It is true for groups of Lie type in defining characteristic
A unipotent subgroup of a connected, reductive linear algebraic group is called radical if it is the unipotent radical of its normalizer. One version of the Borel–Tits theorem is that the radical subgroups are the unipotent radicals of the parabolic subgroups. Hence the radical subgroups of a fixed Borel subgroup are indexed by subsets of the positive roots, and so we have the rather convenient $A \leq B \implies N_G(B) \leq N_G(A)$ whenever $A,B$ are radical subgroups of a connected, reductive linear algebraic group. Alperin's fusion theorem (for unipotent subgroups of a connected, reductive linear algebraic group) shows that whenever $\langle A,A^g \rangle$ is unipotent, there are radical subgroups $B_i$ and elements $g_i \in N_G(B_i)$ such that $A^{g_1 \cdots g_{i-1}} \leq B_i$ and $g = g_1 \cdots g_n$. In particular, if $A$ itself is radical and $\langle A,A^g \rangle$ is unipotent, then $A=A^g$ since all the $g_i \in N_G(B_i) \leq N_G(A)$. In other words, every radical subgroup of a connected, reductive linear algebraic group is weakly closed in every maximal unipotent subgroup containing it.
It is false in general
However, when $G$ has a characteristic different from $p$ (or has no characteristic), then things loosen up considerably. We no longer have $A \leq B \implies N_G(B) \leq N_G(A)$ for radical subgroups, and this allows us to focus attention on the “wrong” $B$, while another $B$ takes care of the conjugation. $\newcommand{\Sym}{\operatorname{Sym}}\newcommand{\PSL}{\operatorname{PSL}}$
A few infinite families of counterexamples for $p=2$ include $\Sym(n)$ for at least half of $n\geq 7$, and $\operatorname{PSL}(3,q)$ for $|q| \geq 5$ odd. I assume counterexamples are quite common in general, but there appear to be a lot of “small exceptions” to my assumption, so beware.
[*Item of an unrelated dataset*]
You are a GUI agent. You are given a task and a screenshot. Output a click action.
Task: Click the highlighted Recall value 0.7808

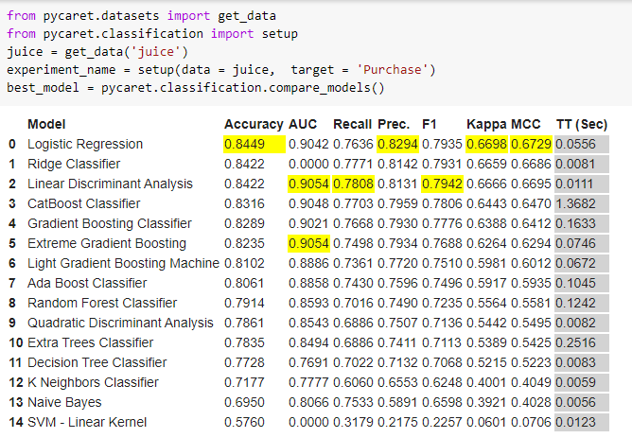point(353,184)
For $G=\Sym(7)$, let $A=\langle (1,2) \rangle$, which has order 2 and normalizer $A \times \Sym(\{3,4,5,6,7\})$ and let $B=\langle (1,2), (3,4), (5,6), (3,5)(4,6) \rangle$ be a self-normalizing Sylow 2-subgroup. Clearly $A$ has many $G$-conjugates in $B$, including $\langle (3,4) \rangle$ and $\langle (5,6) \rangle$. This does not contradict Alperin's fusion theorem, since the conjugation that takes $A$ to $\langle (5,6) \rangle$ does not have to rely only on the subgroup $B$. A similar construction works for most $n$: if $2,3 \equiv n \mod 4$ then more or less the exact construction works. I am a little unclear on how easily $\Sym(9)$ works while $\Sym(8)$ does not work at all.
For $G=\PSL(3,q)$, ($|q| \geq 5$ an odd prime power, $\PSL(3,-|q|) = \operatorname{PSU}(3,|q|)$ being the unitary group), there are two cases for the proof, but the choice of $A$ and $B$ is the “same.” Take $B$ to be a Sylow 2-subgroup and $A=Z(B)$ to be its center. For $q=1 \mod 4$, $B$ is a “wreathed” Sylow 2-subgroup, and $A=Z(B)$ is the “diagonal” subgroup of the base of $B$. $A$ is $G$-conjugate to all the direct factors of the base, but obviously is normal in $N_G(B)$. Again this does not contradict Alperin's fusion theorem, since $A$ is contained in the base of $B$, a radical subgroup whose normalizer does not normalize $A$. For $3 \equiv q \mod 4$, $B$ is quasi-dihedral and $A=Z(B)$ has order 2. $A$ is contained in a radical Klein 4-subgroup with full fusion, but any larger radical subgroup has smaller normalizer. I'm not entirely certain I understand why $q=3$ is an exception.